## WHAT IS BEING ASKED
Give back exactly the lines that run from the beginning of the entries to the line containing "Task: Click the highlighted", both included, and nothing else.

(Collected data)
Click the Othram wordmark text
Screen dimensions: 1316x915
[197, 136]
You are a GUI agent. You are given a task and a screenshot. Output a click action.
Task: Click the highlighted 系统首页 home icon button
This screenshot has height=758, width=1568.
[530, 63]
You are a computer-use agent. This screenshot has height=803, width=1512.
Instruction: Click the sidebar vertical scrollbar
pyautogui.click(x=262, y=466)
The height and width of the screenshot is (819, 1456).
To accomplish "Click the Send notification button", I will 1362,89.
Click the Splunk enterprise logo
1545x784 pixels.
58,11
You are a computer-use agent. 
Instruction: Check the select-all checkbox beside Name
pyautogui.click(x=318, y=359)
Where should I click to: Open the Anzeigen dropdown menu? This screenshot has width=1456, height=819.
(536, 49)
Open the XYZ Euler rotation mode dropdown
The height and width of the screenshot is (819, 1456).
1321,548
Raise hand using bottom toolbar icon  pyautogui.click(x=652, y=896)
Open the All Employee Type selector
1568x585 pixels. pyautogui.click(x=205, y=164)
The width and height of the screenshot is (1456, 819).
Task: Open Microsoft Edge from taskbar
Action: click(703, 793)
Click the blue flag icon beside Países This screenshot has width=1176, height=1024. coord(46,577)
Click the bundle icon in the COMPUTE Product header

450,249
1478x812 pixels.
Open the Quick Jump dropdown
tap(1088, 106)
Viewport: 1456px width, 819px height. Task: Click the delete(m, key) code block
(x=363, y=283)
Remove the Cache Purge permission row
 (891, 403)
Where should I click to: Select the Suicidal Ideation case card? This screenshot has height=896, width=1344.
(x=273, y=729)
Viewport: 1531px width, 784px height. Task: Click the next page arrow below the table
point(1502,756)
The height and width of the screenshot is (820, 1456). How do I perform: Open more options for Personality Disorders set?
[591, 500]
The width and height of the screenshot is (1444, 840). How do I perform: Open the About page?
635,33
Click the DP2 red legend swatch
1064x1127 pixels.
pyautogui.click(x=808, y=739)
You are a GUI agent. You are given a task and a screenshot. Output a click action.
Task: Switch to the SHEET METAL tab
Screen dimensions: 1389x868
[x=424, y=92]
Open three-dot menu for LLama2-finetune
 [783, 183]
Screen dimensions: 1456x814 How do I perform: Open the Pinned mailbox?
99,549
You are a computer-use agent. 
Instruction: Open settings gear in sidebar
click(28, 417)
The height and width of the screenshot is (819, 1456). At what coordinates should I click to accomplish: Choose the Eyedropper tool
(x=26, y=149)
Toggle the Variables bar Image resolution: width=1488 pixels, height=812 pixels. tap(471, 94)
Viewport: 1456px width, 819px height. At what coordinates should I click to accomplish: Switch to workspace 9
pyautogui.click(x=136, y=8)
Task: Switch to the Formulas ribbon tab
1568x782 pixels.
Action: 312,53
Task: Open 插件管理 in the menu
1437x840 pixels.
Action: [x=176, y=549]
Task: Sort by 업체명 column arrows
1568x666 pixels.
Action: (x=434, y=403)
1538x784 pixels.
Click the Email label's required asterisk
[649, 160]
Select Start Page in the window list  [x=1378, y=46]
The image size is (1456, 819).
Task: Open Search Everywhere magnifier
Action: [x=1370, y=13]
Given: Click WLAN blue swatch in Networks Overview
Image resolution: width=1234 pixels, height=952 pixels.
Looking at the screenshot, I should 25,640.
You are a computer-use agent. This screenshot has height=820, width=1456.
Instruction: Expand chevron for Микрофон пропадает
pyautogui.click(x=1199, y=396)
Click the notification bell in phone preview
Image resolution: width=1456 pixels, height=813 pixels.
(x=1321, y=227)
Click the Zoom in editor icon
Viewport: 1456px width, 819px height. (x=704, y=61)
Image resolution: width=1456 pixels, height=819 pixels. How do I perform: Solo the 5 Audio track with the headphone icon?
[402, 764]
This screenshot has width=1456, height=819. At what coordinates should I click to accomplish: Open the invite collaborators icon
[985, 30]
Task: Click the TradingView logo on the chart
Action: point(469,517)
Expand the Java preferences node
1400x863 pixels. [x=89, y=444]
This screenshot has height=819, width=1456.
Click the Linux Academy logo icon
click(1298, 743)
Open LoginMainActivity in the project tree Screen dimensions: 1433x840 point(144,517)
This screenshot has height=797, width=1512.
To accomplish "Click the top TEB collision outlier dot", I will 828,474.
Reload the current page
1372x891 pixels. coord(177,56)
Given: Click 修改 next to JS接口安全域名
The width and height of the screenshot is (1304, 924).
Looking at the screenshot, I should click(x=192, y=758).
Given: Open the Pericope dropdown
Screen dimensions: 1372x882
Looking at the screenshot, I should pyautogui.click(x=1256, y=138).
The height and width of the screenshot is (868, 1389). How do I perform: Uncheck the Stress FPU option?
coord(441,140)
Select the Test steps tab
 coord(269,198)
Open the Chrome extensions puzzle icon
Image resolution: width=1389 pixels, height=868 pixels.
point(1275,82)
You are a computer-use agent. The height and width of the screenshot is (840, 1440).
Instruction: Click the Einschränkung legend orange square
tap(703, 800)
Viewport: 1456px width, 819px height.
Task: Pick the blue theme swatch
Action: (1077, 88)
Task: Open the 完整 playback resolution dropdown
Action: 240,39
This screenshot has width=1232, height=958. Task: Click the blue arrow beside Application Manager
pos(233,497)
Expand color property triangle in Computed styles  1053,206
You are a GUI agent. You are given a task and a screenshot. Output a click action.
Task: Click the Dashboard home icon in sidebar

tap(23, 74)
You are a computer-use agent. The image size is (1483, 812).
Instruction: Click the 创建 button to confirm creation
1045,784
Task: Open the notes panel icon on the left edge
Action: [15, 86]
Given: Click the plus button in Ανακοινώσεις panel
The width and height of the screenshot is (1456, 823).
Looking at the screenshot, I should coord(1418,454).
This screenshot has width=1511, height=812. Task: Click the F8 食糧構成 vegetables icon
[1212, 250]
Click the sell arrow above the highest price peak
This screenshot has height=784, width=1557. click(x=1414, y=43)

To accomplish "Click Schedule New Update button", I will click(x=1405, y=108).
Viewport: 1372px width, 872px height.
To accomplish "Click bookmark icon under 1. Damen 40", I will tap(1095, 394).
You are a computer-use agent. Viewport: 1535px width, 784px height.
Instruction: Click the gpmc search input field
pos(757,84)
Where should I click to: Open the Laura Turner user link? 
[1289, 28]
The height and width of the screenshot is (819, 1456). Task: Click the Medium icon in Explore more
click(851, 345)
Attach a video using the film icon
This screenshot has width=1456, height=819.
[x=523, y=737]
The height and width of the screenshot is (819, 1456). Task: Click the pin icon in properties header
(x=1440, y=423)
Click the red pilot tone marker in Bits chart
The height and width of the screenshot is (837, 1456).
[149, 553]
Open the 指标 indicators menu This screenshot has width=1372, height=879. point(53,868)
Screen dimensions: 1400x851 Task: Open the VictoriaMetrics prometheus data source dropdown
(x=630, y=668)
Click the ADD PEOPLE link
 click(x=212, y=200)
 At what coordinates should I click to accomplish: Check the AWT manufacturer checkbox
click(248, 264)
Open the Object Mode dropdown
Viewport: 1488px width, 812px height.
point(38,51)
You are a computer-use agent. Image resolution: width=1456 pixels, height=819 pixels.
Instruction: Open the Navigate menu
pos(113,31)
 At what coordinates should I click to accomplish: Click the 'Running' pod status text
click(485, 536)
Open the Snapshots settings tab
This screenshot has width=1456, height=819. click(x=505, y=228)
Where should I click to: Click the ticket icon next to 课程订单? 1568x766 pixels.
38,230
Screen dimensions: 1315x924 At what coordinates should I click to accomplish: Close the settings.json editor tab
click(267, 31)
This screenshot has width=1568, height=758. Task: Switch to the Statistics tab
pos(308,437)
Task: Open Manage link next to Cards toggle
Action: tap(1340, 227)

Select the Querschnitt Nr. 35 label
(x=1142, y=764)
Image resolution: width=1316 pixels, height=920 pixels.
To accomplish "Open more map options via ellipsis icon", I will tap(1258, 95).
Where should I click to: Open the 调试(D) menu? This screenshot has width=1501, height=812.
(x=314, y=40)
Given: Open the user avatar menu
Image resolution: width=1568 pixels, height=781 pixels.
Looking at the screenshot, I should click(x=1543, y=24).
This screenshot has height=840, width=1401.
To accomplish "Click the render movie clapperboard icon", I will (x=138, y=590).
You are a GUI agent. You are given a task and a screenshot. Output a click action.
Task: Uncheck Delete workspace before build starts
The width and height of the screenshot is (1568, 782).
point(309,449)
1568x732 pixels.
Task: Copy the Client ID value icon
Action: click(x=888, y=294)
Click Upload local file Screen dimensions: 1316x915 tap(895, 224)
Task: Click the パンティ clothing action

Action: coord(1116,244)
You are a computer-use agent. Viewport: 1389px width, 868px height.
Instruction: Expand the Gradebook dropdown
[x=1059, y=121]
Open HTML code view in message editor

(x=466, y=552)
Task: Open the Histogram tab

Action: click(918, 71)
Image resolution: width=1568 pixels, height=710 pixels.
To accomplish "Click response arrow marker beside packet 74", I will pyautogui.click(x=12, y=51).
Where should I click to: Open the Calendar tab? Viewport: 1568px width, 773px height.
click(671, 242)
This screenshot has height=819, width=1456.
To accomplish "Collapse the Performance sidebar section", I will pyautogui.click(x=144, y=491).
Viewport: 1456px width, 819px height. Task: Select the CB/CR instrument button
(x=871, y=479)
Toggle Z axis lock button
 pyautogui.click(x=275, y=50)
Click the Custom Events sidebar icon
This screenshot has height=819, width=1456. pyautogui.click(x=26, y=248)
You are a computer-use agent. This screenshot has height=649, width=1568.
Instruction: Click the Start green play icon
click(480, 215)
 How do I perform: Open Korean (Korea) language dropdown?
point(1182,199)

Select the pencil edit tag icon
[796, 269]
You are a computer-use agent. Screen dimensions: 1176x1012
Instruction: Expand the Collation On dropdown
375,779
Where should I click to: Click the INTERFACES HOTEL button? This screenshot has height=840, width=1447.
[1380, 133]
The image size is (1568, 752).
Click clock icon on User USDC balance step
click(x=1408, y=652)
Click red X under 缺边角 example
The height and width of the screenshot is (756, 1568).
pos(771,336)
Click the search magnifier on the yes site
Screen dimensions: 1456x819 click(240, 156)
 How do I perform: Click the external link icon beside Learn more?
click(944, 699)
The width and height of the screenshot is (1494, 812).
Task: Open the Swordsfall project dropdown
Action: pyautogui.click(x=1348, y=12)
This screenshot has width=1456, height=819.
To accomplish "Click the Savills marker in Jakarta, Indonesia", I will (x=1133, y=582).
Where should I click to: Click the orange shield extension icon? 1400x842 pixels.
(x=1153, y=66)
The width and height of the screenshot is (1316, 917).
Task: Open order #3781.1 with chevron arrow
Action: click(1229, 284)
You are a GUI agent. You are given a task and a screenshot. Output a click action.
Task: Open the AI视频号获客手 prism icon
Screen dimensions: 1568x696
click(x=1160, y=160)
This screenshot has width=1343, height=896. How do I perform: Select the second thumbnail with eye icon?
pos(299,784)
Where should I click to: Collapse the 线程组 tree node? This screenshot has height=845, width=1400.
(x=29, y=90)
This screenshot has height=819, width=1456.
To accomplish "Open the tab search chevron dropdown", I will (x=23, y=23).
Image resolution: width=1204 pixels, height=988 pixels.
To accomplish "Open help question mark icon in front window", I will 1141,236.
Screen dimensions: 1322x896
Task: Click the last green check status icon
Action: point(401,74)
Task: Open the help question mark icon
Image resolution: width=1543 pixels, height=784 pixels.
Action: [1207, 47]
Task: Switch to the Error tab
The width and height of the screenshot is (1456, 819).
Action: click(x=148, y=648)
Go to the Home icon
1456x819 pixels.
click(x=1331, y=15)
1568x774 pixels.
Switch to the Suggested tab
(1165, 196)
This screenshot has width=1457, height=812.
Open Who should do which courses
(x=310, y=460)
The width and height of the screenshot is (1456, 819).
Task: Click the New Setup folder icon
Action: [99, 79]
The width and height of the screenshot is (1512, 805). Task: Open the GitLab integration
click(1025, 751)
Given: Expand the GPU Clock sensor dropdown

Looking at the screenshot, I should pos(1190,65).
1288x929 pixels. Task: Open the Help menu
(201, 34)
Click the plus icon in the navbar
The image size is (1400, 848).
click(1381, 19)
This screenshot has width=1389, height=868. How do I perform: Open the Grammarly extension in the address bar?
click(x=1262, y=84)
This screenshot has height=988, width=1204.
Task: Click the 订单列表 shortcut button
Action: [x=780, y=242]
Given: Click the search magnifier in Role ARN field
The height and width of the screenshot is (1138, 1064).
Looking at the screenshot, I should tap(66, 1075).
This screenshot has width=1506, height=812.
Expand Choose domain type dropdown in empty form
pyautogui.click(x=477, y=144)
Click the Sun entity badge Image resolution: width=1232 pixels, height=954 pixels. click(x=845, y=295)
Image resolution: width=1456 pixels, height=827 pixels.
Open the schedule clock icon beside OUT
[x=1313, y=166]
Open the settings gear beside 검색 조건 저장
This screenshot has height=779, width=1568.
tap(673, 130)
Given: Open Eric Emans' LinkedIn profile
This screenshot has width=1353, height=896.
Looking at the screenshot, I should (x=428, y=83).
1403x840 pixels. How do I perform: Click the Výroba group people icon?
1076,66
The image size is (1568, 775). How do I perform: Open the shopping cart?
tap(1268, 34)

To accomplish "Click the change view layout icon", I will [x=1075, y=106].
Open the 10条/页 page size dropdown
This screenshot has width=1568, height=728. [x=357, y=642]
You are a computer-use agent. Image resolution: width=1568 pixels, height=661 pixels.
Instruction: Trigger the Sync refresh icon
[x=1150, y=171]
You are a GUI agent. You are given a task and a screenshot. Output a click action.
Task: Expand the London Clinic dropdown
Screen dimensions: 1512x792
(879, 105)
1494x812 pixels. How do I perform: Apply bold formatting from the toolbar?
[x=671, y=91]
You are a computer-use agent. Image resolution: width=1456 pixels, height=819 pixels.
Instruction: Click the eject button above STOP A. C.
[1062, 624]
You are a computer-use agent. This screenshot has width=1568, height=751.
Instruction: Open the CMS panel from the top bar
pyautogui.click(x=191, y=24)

## TASK ANSWER
Click the Othram wordmark text
Screen dimensions: 1316x915
[197, 136]
You are a GUI agent. You are given a task and a screenshot. Output a click action.
Task: Click the highlighted 系统首页 home icon button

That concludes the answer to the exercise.